= List of Afghanistan Test wicket-keepers =

A Test match is an international cricket match between two representative teams that are full members of the ICC. Both teams have two innings, and the match lasts up to five days. Wicket-keepers plays an important role in test cricket and, over time, the role has evolved into a specialist position.

Afghanistan were granted full membership and therefore Test status at the International Cricket Council's annual conference held on 22 June 2017, after a monumental rise through the associate ranks. Afghanistan played their first Test match in June 2018 against India at the M. Chinnaswamy Stadium in Bengaluru.
This is a chronological list of Afghan wicket-keepers, that is, Test cricketers who have kept wicket in a match for Afghanistan.

**INPUT RECORDS**.
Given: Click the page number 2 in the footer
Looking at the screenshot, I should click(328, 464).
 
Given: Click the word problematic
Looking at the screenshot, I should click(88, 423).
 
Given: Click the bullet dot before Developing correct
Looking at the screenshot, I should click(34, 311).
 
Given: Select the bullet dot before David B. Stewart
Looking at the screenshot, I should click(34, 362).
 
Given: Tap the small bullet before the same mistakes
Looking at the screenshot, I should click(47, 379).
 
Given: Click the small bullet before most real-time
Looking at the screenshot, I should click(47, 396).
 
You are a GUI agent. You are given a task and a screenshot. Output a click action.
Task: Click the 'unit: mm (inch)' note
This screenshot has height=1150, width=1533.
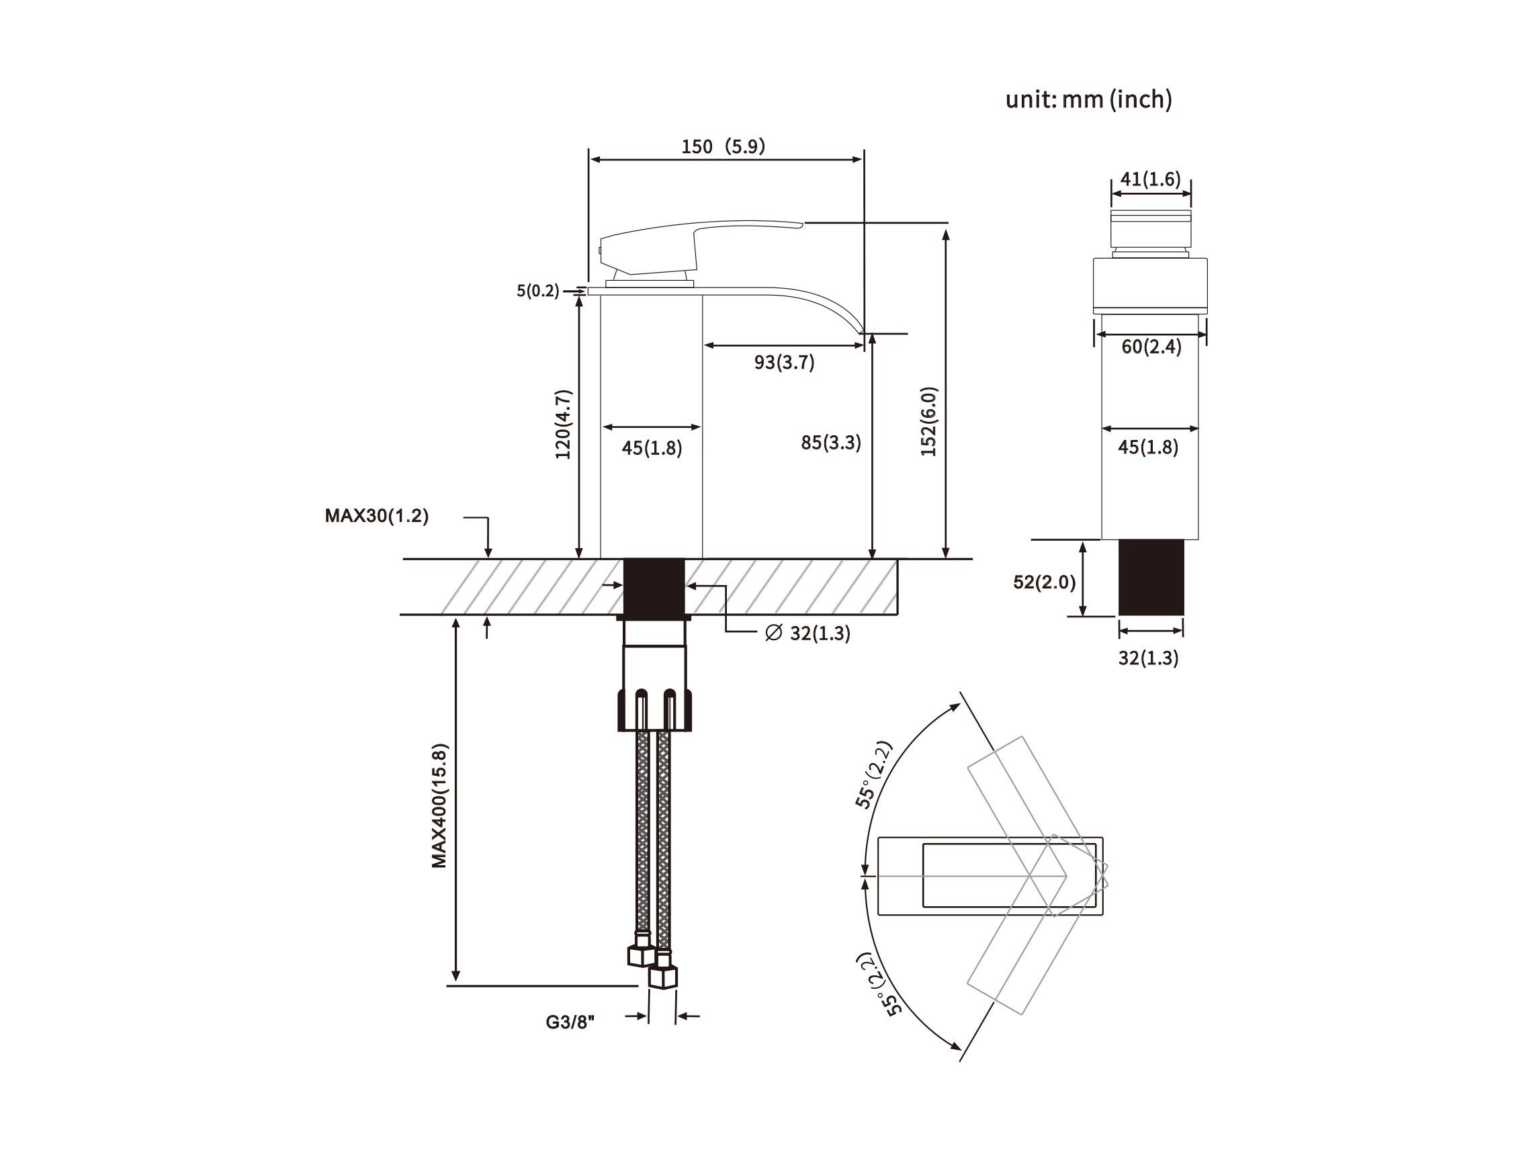(x=1088, y=100)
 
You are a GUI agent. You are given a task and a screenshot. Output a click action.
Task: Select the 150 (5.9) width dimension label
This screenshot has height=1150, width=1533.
(x=723, y=147)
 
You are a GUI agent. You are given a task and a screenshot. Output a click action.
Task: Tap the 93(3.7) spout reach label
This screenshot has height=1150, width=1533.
(x=784, y=362)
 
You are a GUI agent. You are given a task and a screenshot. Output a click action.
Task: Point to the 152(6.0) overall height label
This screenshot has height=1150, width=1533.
(x=928, y=421)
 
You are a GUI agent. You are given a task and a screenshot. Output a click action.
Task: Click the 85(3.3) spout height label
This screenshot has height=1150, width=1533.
(x=830, y=442)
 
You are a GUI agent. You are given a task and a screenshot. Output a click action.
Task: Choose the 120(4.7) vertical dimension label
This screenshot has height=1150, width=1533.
(x=563, y=425)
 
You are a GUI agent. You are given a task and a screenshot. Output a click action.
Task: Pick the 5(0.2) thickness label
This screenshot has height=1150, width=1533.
(x=537, y=290)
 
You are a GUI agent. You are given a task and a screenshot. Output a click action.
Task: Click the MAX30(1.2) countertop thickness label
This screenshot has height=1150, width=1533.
(x=376, y=516)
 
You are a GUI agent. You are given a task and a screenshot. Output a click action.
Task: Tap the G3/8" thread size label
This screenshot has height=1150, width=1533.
(x=570, y=1022)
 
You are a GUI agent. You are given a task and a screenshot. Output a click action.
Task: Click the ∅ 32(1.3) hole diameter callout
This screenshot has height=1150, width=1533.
(x=807, y=633)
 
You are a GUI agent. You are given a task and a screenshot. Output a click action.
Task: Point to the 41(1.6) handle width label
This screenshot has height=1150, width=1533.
(x=1151, y=179)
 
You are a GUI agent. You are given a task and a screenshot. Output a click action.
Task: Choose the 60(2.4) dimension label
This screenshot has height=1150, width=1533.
(x=1151, y=346)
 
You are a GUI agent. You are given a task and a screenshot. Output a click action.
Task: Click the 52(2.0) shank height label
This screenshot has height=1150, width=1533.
(x=1044, y=582)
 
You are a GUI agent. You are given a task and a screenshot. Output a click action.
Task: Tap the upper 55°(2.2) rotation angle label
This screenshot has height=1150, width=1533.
(x=874, y=775)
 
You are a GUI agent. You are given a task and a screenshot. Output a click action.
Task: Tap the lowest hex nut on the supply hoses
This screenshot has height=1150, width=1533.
(x=663, y=977)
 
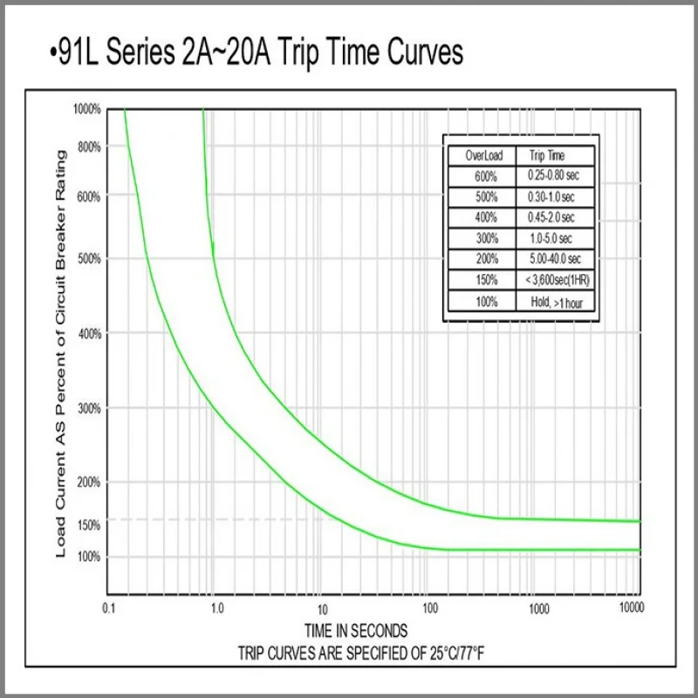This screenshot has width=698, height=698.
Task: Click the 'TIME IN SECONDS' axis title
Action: [x=355, y=630]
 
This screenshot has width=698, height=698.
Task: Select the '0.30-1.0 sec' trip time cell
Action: [x=551, y=196]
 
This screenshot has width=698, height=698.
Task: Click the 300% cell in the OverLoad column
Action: [x=486, y=238]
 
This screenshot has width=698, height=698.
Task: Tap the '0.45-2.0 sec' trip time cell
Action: [x=551, y=217]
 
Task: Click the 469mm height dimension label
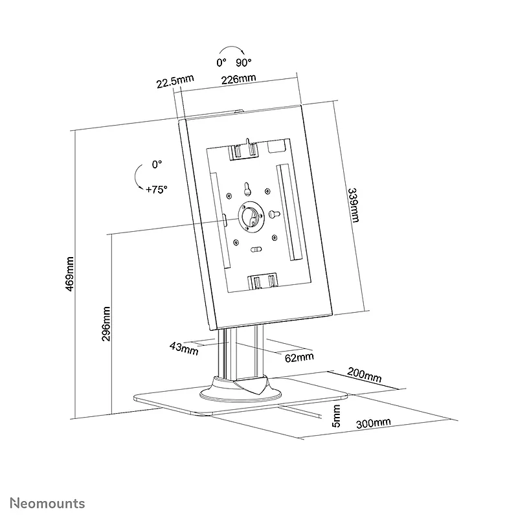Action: (70, 274)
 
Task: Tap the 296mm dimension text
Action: (106, 324)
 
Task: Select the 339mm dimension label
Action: (354, 205)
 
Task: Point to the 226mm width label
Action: (238, 79)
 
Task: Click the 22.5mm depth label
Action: (175, 82)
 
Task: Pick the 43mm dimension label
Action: (184, 348)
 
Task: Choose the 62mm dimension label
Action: (299, 357)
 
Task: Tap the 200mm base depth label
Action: (365, 375)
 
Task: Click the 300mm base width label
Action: (374, 423)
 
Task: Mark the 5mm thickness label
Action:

**JOBS**.
1 – Write out the text on the list of Afghanistan Test wicket-keepers word for word, from its heading to its final sentence.
2 – In the records, take the lines from the one containing "Task: Click the 300mm base width label" through the end of the records and give them again with "label" changed to "caption", leaving everything else unchanged.

**FINAL ANSWERS**.
1 –
= List of Afghanistan Test wicket-keepers =

A Test match is an international cricket match between two representative teams that are full members of the ICC. Both teams have two innings, and the match lasts up to five days. Wicket-keepers plays an important role in test cricket and, over time, the role has evolved into a specialist position.

Afghanistan were granted full membership and therefore Test status at the International Cricket Council's annual conference held on 22 June 2017, after a monumental rise through the associate ranks. Afghanistan played their first Test match in June 2018 against India at the M. Chinnaswamy Stadium in Bengaluru.
This is a chronological list of Afghan wicket-keepers, that is, Test cricketers who have kept wicket in a match for Afghanistan.

2 –
Task: Click the 300mm base width caption
Action: (374, 423)
 
Task: Mark the 5mm thickness caption
Action:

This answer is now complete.